Нас разделяет только маленький кухонный столик, однако идет она долго, слишком долго, будто, кроме расстояния, существует еще какая-то преграда.
Взгляд синих, широко поставленных глаз завораживает... Легкая рука на моем плече...
Ночью я просыпаюсь от шума за окном. Дождь хлещет в стекла, шелестит в виноградных лозах. Эжени сладко спит. Боюсь пошевелиться.
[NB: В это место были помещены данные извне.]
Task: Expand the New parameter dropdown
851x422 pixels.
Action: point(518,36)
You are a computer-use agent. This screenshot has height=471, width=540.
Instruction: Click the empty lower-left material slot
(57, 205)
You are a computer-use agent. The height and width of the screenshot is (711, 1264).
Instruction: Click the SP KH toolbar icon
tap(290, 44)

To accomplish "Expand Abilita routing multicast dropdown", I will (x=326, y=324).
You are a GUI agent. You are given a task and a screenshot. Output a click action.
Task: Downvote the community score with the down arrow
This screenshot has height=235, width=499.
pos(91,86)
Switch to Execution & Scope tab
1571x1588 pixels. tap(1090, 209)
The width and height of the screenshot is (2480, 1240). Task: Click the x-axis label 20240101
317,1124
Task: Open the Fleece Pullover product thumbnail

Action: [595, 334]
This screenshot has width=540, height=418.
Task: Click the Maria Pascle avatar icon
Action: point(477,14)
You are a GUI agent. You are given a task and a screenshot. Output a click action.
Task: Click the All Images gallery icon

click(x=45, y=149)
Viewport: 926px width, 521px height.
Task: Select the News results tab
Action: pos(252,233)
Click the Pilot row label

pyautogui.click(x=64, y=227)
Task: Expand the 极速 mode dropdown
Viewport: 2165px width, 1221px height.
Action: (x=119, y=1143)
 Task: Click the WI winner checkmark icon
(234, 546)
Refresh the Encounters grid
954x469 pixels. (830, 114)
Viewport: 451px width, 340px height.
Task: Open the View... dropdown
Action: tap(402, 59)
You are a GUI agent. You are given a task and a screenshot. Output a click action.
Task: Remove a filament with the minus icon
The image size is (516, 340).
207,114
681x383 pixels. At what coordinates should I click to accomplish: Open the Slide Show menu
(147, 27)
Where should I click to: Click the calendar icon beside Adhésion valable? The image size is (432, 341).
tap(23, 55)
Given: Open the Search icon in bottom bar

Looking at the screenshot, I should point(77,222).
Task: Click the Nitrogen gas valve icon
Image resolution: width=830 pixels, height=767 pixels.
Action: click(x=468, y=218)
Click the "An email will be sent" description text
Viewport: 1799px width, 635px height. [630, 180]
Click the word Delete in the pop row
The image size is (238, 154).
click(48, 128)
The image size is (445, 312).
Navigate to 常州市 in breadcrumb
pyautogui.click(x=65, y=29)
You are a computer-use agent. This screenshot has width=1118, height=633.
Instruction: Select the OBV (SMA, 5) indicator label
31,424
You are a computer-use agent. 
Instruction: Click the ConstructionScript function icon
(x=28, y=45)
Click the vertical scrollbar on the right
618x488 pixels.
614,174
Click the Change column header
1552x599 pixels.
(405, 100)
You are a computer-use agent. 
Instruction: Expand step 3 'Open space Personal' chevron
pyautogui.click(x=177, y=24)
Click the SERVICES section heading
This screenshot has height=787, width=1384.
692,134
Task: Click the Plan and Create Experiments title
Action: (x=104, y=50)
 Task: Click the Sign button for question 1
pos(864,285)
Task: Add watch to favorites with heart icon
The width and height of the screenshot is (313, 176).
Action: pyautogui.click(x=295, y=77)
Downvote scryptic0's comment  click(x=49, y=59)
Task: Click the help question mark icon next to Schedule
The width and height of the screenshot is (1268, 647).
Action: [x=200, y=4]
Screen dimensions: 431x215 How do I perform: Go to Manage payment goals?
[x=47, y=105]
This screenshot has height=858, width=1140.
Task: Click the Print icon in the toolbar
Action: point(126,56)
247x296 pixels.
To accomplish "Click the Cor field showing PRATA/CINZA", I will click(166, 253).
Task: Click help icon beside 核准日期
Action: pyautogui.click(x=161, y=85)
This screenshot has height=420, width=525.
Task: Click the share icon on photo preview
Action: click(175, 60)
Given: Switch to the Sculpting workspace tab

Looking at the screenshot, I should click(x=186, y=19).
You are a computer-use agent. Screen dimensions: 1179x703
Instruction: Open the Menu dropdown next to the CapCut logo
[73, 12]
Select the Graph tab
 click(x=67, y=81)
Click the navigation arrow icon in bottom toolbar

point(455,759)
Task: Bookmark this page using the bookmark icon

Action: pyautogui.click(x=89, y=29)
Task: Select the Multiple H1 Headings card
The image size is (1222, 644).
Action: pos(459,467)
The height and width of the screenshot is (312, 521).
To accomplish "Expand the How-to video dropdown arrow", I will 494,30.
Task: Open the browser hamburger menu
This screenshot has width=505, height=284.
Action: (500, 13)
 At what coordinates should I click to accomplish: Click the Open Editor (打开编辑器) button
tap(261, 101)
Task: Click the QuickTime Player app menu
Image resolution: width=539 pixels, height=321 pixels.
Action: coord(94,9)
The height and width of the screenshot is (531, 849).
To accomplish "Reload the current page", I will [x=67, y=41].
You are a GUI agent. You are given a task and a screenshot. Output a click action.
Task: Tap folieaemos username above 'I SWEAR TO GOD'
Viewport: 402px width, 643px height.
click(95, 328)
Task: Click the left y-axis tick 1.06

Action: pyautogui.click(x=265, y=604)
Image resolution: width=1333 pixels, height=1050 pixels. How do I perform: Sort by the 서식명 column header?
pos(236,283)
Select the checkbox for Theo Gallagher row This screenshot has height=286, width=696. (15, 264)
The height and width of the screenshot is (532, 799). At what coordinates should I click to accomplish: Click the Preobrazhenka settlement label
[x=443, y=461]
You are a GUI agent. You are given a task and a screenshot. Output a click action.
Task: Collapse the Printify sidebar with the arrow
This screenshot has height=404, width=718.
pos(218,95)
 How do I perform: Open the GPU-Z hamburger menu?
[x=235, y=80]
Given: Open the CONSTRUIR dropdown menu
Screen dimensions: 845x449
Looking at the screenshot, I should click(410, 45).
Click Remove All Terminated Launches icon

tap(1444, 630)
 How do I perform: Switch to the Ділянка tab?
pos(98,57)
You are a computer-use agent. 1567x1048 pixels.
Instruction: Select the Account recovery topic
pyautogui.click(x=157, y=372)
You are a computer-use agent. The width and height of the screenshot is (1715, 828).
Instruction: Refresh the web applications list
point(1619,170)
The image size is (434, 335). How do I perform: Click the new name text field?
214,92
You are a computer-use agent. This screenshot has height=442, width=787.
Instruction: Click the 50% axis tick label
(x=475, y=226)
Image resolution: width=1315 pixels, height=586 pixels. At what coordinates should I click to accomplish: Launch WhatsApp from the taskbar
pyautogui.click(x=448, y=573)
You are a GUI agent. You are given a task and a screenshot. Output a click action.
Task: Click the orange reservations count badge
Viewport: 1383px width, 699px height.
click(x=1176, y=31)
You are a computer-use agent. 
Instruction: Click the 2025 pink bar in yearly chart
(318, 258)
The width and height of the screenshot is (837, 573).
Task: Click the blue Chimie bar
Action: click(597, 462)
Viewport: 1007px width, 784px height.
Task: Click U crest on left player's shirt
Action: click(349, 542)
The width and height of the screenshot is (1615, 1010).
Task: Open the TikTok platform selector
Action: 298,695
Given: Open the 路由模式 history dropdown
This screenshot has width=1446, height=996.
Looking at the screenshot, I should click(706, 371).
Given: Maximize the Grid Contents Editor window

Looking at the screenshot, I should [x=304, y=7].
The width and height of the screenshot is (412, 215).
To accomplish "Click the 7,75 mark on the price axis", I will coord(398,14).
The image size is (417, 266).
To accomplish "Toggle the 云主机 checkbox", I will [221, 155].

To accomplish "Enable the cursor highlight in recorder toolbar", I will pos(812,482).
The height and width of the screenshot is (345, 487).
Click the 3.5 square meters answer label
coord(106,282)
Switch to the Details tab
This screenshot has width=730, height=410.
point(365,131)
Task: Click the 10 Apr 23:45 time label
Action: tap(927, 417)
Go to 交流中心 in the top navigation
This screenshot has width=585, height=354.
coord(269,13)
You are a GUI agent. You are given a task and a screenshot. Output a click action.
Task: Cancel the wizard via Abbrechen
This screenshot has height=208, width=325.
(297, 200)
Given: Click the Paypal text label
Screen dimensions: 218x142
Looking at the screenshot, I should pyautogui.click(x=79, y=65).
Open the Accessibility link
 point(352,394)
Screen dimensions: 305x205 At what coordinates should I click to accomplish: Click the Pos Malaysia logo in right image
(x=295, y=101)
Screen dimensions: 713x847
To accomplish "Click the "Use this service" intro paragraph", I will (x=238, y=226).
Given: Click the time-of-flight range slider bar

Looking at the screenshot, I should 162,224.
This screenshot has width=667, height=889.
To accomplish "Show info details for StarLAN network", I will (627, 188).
В сумерках белеют округлые плечи, губы полуоткрыты, волосы рассыпались по подушке.
Наверное, я слишком пристально смотрю на нее, потому что она открывает глаза и сонно улыбается, протягивая ко мне руки.
— Ты не спишь?
— Я смотрю на тебя и не верю.
— Люблю, — говорит она тихо-тихо, будто нас может кто-нибудь услышать. — Я не говорила этого слова даже Симону.
Руки ее горячие, щекочущие.
— Почему?
— Не знаю. Мне казалось, что такие слова только в книгах. А сейчас сами срываются с губ. Ты говорил их кому-нибудь?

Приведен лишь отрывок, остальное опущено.